Hi there!
Failure of one disk destroyed all my data. Physical removal of broken
disks caused zpool to make another disk to appear twice causing final
data corruption. Everything was fine until broken disks c7t0d0 was
removed. Is there any way to remove second c5t0d0 from pool which
should be missing c7t0d0 ? How to build this pool back to degraded mode
with two working disks left?
Tomppa
Timeline:
*** Jan 2007 raidz1 zpool v was built using 3 Lacie 500G USB disks
c5t0d0, c7t0d0 and c8t0d0
*** Jul 6 11:12 c7t0d0 fails> Jul 6 11:12:29 iki scsi: [ID 107833 kern.warning] WARNING: /pci at
8,700000/usb at 2,2/storage at 4/disk at 0,0 (sd3):
> Jul 6 11:12:29 iki SCSI transport failed: reason
''timeout'': retrying command
> Jul 6 11:12:33 iki scsi: [ID 107833 kern.warning] WARNING: /pci at
8,700000/usb at 2,2/storage at 4/disk at 0,0 (sd3):
> Jul 6 11:12:33 iki SCSI transport failed: reason
''tran_err'': retrying command
> Jul 6 11:13:33 iki Error for Command: read(10) Error
Level: Retryable
> Jul 6 11:13:33 iki scsi: [ID 107833 kern.notice] Requested Block:
90452642 Error Block: 90452642
> Jul 6 11:13:33 iki scsi: [ID 107833 kern.notice] Vendor: SAMSUNG
Serial Number:
> Jul 6 11:13:33 iki scsi: [ID 107833 kern.notice] Sense Key: No
Additional Sense
> Jul 6 11:13:33 iki scsi: [ID 107833 kern.notice] ASC: 0x0 (no
additional sense info), ASCQ: 0x0, FRU: 0x0
> Jul 6 11:13:33 iki scsi: [ID 107833 kern.warning] WARNING: /pci at
8,700000/usb at 2,2/storage at 4/disk at 0,0 (sd3):
> Jul 6 11:13:33 iki Error for Command: read(10) Error
Level: Retryable
> Jul 6 11:13:33 iki scsi: [ID 107833 kern.notice] Requested Block:
90452642 Error Block: 90452642
> Jul 6 11:13:33 iki scsi: [ID 107833 kern.notice] Vendor: SAMSUNG
Serial Number:
> Jul 6 11:13:33 iki scsi: [ID 107833 kern.notice] Sense Key: No
Additional Sense
> Jul 6 11:13:33 iki scsi: [ID 107833 kern.notice] ASC: 0x0 (no
additional sense info), ASCQ: 0x0, FRU: 0x0
> Jul 6 11:13:33 iki scsi: [ID 107833 kern.warning] WARNING: /pci at
8,700000/usb at 2,2/storage at 4/disk at 0,0 (sd3):
*** Jul 8 03:35:26
resilver completed with 0 errors on Sun Jul 8 03:35:26 2007
*** Jul 8 12:00> % zpool status
> pool: v
> state: ONLINE
> status: One or more devices has experienced an unrecoverable error.
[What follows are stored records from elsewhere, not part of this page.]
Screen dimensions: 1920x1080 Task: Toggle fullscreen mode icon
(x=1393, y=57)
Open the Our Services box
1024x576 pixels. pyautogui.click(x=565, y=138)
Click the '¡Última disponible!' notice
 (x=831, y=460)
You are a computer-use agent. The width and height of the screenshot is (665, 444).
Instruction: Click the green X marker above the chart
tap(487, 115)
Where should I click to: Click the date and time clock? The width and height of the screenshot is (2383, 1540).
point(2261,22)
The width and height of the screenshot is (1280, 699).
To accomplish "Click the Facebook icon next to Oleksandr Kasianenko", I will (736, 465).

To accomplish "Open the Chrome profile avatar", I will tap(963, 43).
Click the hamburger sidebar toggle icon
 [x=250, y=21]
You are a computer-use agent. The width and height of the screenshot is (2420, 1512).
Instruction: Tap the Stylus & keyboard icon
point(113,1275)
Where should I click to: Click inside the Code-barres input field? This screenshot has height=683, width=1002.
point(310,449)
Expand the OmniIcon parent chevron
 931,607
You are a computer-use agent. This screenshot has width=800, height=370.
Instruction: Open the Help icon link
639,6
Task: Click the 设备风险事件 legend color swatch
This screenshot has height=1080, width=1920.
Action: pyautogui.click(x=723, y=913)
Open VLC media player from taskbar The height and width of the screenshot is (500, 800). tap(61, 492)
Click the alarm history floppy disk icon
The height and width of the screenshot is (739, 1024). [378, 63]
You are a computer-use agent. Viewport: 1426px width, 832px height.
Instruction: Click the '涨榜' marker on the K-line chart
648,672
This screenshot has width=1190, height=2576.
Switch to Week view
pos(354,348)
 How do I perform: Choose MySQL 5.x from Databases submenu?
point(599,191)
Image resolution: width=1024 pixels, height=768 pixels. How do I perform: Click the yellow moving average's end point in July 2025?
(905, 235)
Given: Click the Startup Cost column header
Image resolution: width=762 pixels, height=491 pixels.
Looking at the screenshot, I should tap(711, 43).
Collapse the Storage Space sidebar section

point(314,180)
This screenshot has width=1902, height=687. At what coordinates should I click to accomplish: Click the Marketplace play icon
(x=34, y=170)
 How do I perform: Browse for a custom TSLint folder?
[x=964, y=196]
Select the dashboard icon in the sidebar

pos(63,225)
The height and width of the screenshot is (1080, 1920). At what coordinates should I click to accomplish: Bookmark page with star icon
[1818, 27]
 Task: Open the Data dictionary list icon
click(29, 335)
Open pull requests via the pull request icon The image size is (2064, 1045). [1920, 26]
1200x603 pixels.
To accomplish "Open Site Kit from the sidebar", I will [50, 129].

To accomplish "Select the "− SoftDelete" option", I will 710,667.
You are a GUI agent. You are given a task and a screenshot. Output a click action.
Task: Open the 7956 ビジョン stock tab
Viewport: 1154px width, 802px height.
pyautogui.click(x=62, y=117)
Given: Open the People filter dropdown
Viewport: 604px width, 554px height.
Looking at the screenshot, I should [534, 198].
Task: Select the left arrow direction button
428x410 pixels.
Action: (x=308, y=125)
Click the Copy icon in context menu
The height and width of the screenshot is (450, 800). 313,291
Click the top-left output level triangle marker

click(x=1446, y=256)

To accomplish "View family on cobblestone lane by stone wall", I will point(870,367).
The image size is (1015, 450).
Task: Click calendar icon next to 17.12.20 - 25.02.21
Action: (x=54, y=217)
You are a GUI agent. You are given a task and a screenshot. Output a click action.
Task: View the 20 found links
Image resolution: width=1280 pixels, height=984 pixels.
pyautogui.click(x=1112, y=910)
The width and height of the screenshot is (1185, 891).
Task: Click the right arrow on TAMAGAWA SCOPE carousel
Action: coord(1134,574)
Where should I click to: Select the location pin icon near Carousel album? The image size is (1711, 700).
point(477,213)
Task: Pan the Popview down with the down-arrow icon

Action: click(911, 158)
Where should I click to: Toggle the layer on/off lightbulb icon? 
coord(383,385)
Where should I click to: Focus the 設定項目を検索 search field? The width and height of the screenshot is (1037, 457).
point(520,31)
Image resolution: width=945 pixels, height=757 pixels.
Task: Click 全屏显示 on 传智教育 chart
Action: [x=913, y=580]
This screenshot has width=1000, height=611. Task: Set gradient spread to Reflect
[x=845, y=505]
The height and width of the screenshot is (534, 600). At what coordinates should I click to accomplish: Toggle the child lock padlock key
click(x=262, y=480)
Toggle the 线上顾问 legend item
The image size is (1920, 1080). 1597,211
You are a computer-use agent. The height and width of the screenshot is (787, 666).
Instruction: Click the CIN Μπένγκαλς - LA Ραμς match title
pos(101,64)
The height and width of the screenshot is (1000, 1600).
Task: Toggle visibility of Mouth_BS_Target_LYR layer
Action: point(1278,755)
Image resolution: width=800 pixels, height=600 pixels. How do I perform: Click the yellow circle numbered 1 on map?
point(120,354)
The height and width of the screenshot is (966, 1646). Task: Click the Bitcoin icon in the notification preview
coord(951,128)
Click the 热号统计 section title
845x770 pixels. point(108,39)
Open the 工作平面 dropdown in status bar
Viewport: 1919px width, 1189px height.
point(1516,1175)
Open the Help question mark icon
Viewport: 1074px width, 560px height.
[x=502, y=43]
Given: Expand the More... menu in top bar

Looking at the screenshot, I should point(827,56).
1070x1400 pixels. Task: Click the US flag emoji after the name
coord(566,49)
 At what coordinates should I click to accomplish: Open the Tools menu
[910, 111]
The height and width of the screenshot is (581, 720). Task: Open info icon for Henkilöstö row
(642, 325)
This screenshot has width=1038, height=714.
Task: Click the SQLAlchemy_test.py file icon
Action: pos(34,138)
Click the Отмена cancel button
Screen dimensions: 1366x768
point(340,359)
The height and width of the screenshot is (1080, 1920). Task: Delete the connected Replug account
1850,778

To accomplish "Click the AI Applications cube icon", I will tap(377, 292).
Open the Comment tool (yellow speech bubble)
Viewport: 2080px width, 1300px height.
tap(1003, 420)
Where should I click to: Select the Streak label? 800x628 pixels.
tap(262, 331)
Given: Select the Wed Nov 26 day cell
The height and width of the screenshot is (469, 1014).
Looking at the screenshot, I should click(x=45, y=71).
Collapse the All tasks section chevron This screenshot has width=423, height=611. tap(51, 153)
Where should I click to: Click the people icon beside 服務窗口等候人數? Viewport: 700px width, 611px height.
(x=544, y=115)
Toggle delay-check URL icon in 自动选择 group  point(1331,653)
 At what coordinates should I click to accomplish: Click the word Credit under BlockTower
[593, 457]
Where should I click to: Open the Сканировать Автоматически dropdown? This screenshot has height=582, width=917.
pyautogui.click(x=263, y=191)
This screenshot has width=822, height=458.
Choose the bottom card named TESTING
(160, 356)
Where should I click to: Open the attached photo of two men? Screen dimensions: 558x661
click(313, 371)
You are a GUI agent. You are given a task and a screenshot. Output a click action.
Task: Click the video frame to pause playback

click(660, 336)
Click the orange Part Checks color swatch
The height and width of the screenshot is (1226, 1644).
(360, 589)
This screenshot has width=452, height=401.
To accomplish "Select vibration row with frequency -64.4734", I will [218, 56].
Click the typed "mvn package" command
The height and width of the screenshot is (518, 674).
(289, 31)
An
> attempt was made to correct the error. Applications are
> unaffected.
> action: Determine if the device needs to be replaced, and clear the
> errors
> using ''zpool clear'' or replace the device with
''zpool replace''.
> see: http://www.sun.com/msg/ZFS-8000-9P
> scrub: resilver completed with 0 errors on Sun Jul 8 03:35:26 2007
> config:
>
> NAME STATE READ WRITE CKSUM
> v ONLINE 0 0 369
> raidz1 ONLINE 0 0 369
> c5t0d0 ONLINE 0 0 1
> c7t0d0 ONLINE 29 2.54K 507
> c8t0d0 ONLINE 0 0 0
>
> errors: No known data errors
> % format -e
> Searching for disks...done
>
>
> AVAILABLE DISK SELECTIONS:
> 0. c2t0d0 <SUN146G cyl 14087 alt 2 hd 24 sec 848>
> /pci at 8,600000/SUNW,qlc at 4/fp at 0,0/ssd at
w21000000871ad9fd,0
> 1. c2t1d0 <SUN146G cyl 14087 alt 2 hd 24 sec 848>
> /pci at 8,600000/SUNW,qlc at 4/fp at 0,0/ssd at
w21000000871d4348,0
> 2. c5t0d0 <SAMSUNG-HD501LJ-CR10-465.76GB>
> /pci at 8,700000/usb at 2,2/storage at 5/disk at 0,0
> 3. c7t0d0 <drive not available>
> /pci at 8,700000/usb at 2,2/storage at 4/disk at 0,0
> 4. c8t0d0 <SAMSUNG-HD501LJ-CR10-465.76GB>
> /pci at 8,700000/usb at 2,2/storage at 3/disk at 0,0
> Specify disk (enter its number): ^D
>
> % iostat -En
> c5t0d0 Soft Errors: 900 Hard Errors: 0 Transport Errors: 0
> Vendor: SAMSUNG Product: HD501LJ Revision: CR10 Serial No:
> Size: 500.11GB <500107862016 bytes>
> Media Error: 0 Device Not Ready: 0 No Device: 0 Recoverable: 0 Illegal
Request: 900 Predictive Failure Analysis: 0
> sd3 Soft Errors: 4258 Hard Errors: 2 Transport Errors: 2698
> Vendor: SAMSUNG Product: HD501LJ Revision: CR10 Serial No:
> Size: 500.11GB <500107862016 bytes>> Media Error: 0 Device Not Ready: 0 No Device: 0 Recoverable: 0 Illegal
Request: 787 Predictive Failure Analysis: 0
> c8t0d0 Soft Errors: 843 Hard Errors: 0 Transport Errors: 0
> Vendor: SAMSUNG Product: HD501LJ Revision: CR10 Serial No:
> Size: 500.11GB <500107862016 bytes>> Media Error: 0 Device Not Ready: 0 No Device: 0 Recoverable: 0 Illegal
Request: 843 Predictive Failure Analysis: 0
*** Jul 8 14:12 c7t0d0 physically removed> % zpool status pool: v
> state: ONLINE
> status: One or more devices has experienced an error resulting in data
> corruption. Applications may be affected.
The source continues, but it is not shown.